*GOAL OF THE EXERCISE*
Among the entries below, find the lines with the word "Workspace" and return them.
DATA below:
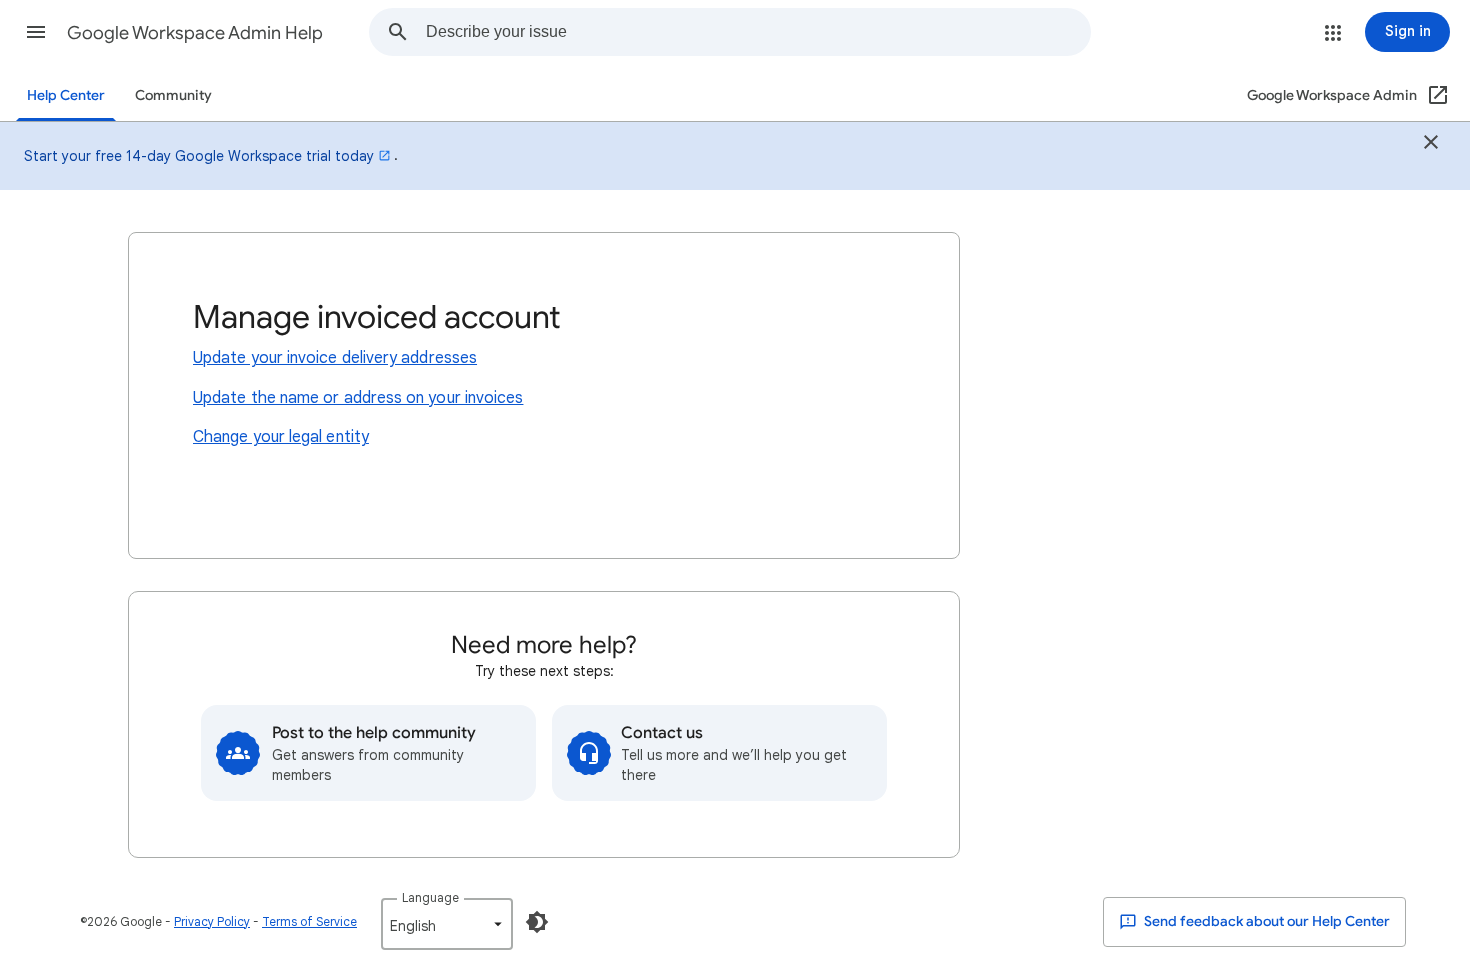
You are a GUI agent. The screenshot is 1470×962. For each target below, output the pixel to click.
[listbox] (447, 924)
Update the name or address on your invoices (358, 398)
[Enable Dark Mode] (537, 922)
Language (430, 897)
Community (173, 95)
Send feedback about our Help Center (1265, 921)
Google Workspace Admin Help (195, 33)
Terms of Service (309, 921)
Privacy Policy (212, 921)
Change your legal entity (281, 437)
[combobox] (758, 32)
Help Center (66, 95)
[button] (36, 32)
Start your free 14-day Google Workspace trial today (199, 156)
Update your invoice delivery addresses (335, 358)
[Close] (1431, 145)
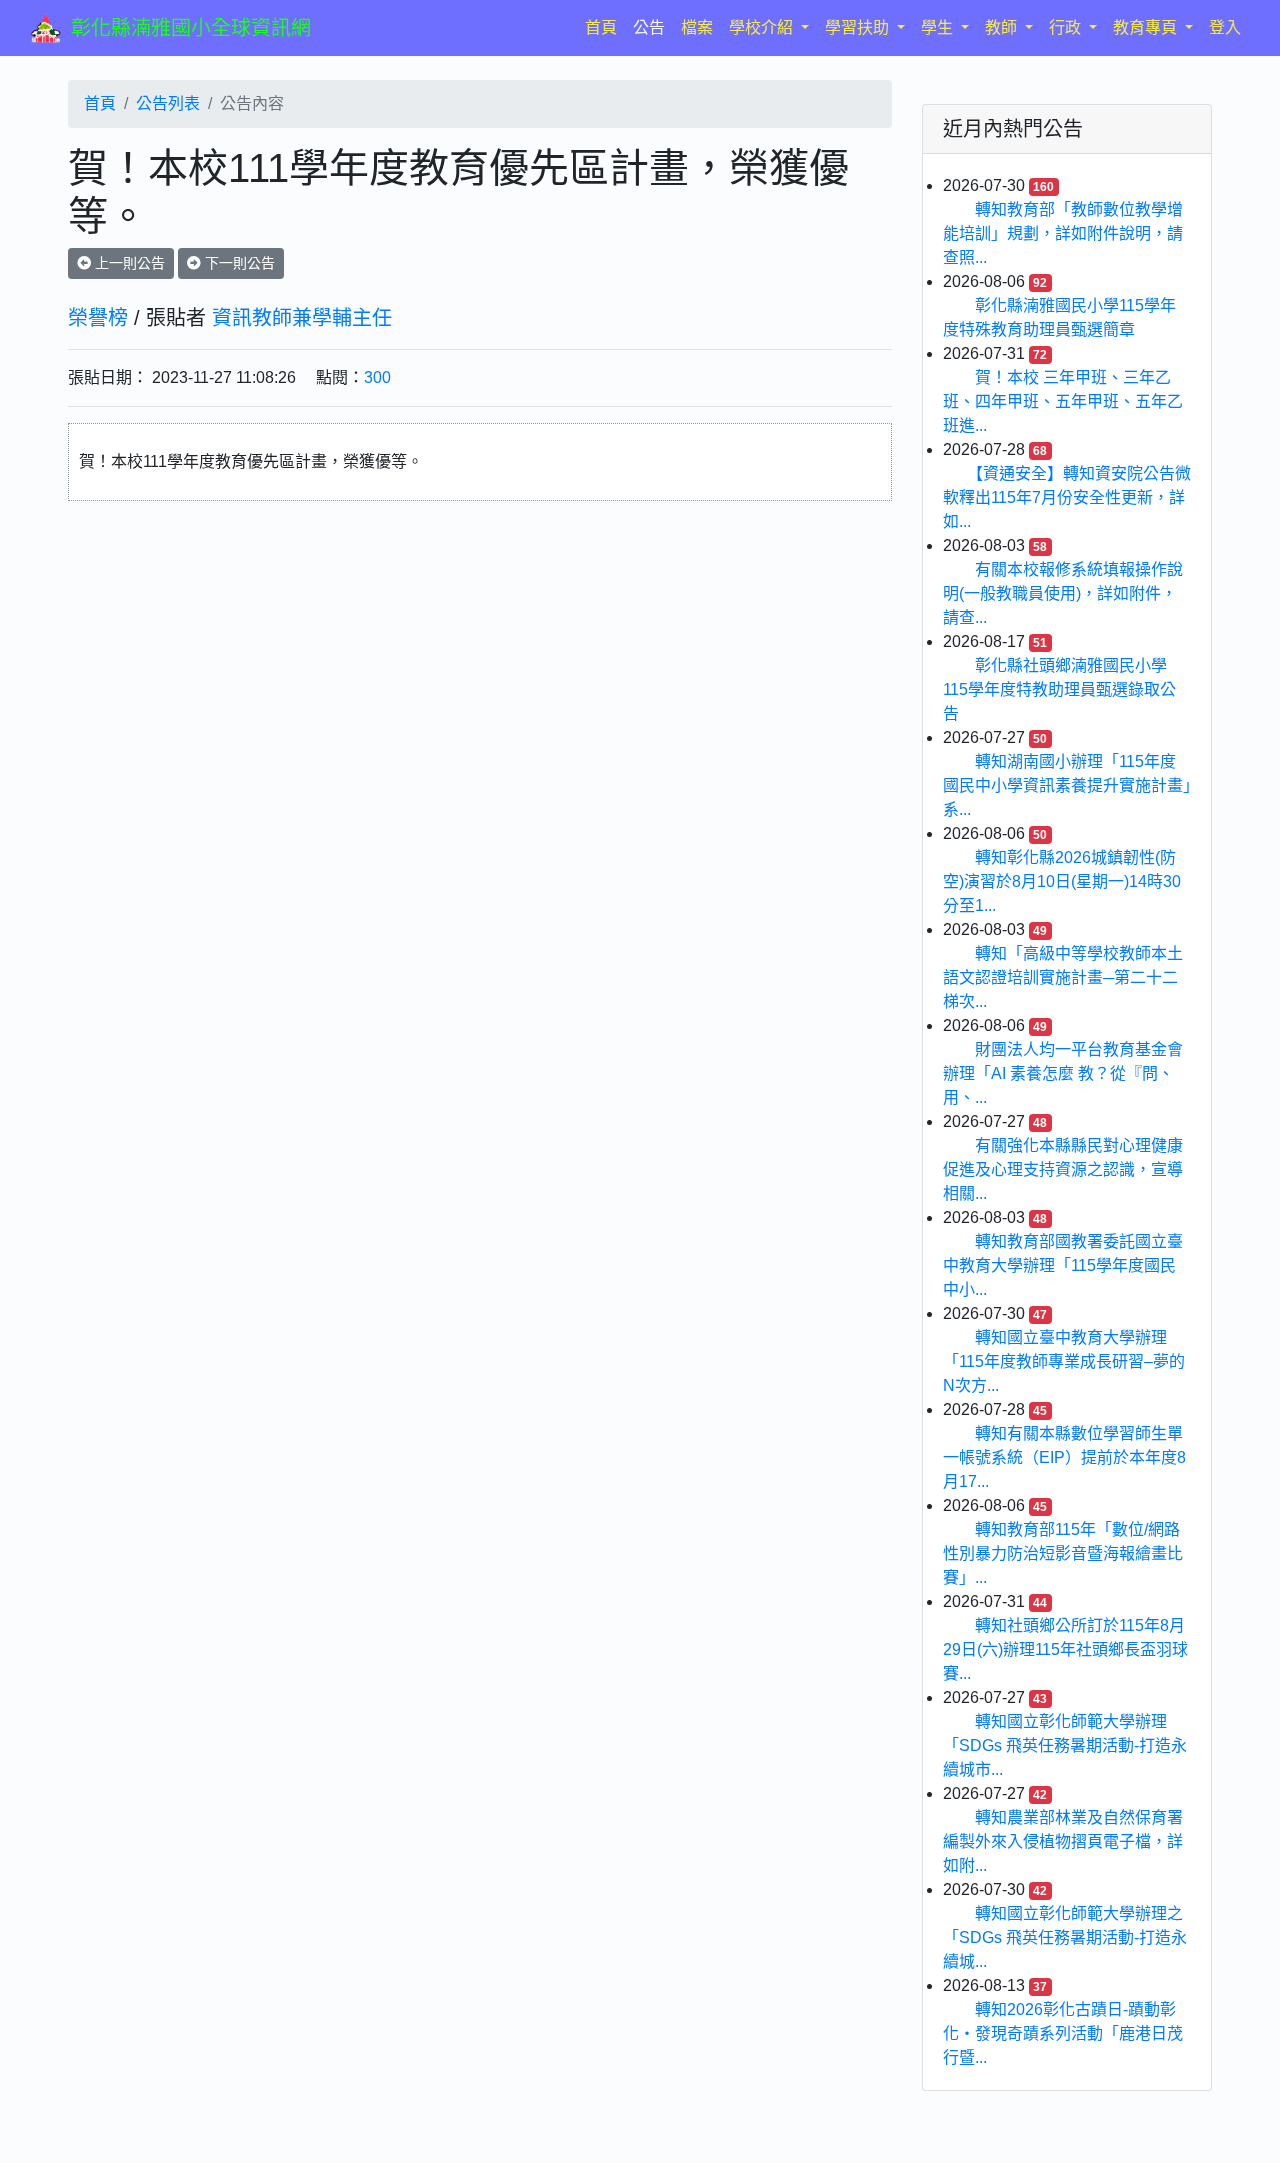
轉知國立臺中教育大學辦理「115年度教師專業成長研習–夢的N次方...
End of DATA.
*FINISHED TASK*
Google Workspace Admin Help (195, 33)
Start your free 14-day Google Workspace trial today (199, 156)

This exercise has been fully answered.